DIRECTIONS FOR THIS TASK: Locate each line in the records below that contains the string "coordinates", and copy every such line in full.
>> begin
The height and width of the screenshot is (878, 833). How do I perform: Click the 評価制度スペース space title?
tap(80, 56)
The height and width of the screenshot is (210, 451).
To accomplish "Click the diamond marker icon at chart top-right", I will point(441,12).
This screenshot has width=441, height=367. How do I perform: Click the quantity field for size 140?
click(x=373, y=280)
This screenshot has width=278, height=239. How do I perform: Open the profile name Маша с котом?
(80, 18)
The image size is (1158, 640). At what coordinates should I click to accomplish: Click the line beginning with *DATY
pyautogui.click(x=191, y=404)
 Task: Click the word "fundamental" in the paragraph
>> end
>> begin
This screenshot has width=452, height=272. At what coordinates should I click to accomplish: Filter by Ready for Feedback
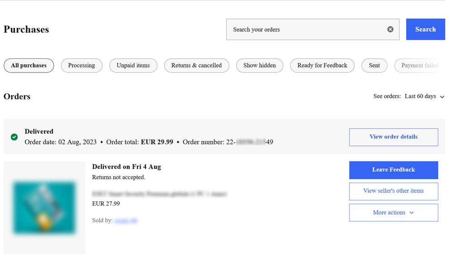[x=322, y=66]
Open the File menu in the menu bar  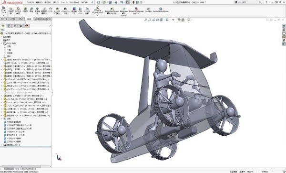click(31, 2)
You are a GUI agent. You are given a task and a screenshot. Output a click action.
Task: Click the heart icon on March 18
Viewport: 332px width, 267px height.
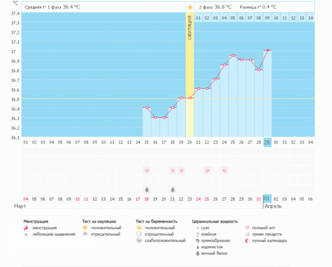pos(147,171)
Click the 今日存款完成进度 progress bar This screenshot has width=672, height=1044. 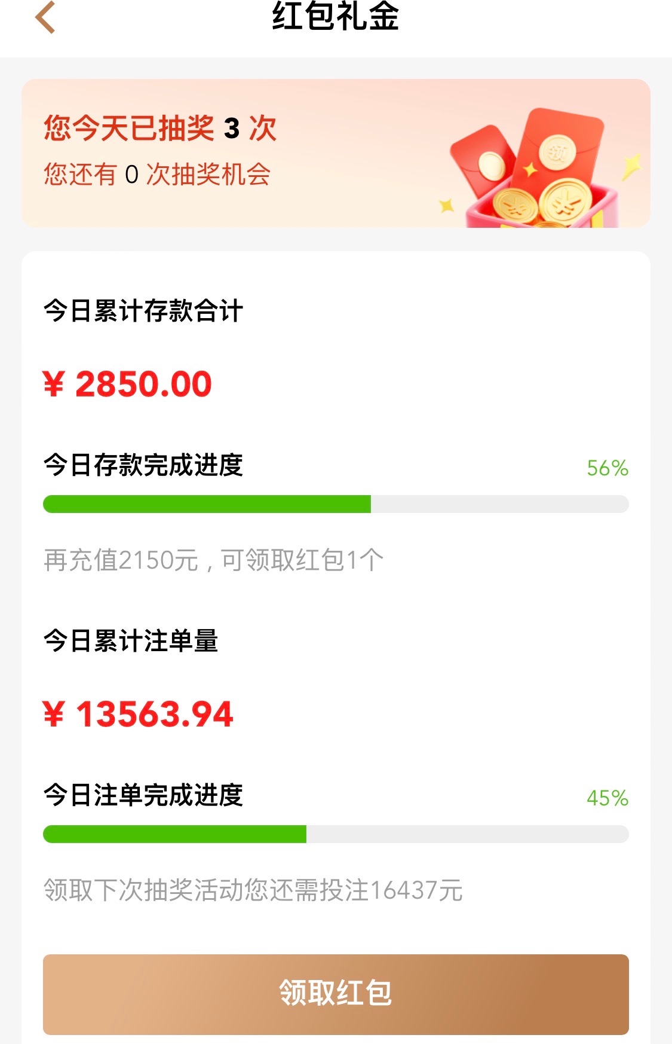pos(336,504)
>> end
WRITTEN REPLY:
The image size is (1158, 640). At what coordinates should I click to accomplish: Click the line beginning with *DATY
This screenshot has width=452, height=272. At what coordinates should I click to accomplish: Filter by Ready for Feedback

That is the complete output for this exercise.